Joshua Whitehead’s debut novel
This list has already made clear it’s going to be a notable year for LGBTQ Canadian literature, and here’s yet another reason why: not even a year after releasing poetry collection full-metal indigiqueer, Joshua Whitehead’s debut novel Jonny Appleseed will be out in April from our friends at Arsenal Pulp Press. Being marketed as “a unique, shattering vision of Indigenous life, full of grit, glitter and dreams,” the book follows the titular character, a young two-spirit/Indigiqueer “trying to find ways to live and love in the big city.”
Casey Plett’s debut novel
Vancouver’s Arsenal Pulp Press annually offers many reasons to be excited for new LGBTQ lit, and 2018 is no exception. Windsor-based writer Casey Plett (who notably wrote this wonderful piece for CBC Arts a year ago this week) will see her debut novel Little Fish released through Arsenal come April.

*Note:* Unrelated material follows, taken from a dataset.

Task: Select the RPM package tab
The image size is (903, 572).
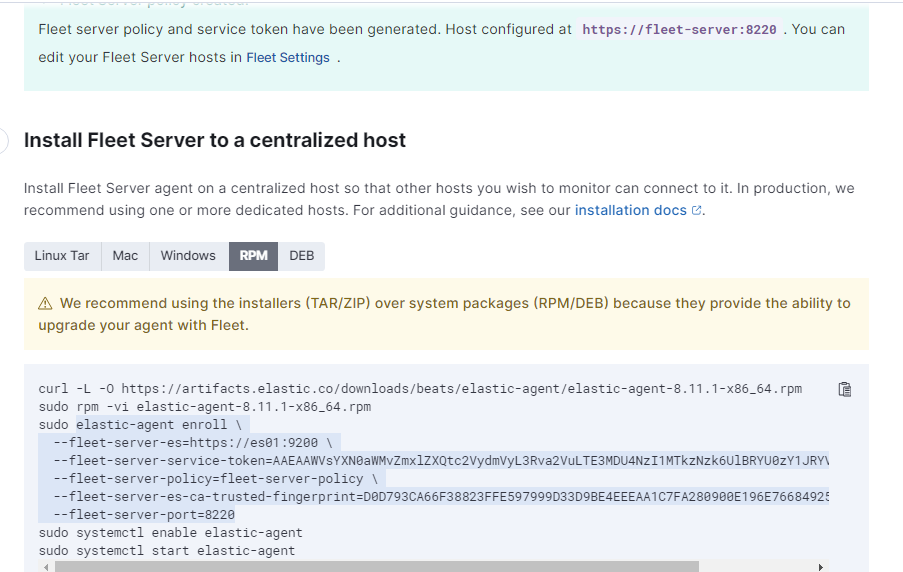Action: pyautogui.click(x=254, y=256)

It follows Wendy Reimer, a 30-year-old trans woman in Winnipeg who comes across evidence that her late grandfather — a devout Mennonite farmer — might have been transgender himself. The book has already received quite the rave from Plett’s fellow trans author Meredith Russo: “I have never felt as seen, understood or spoken to as I did when I read Little Fish. Never before in my life. Casey remains one of THE authors to read if you want to understand the interior lives of trans women in this century.”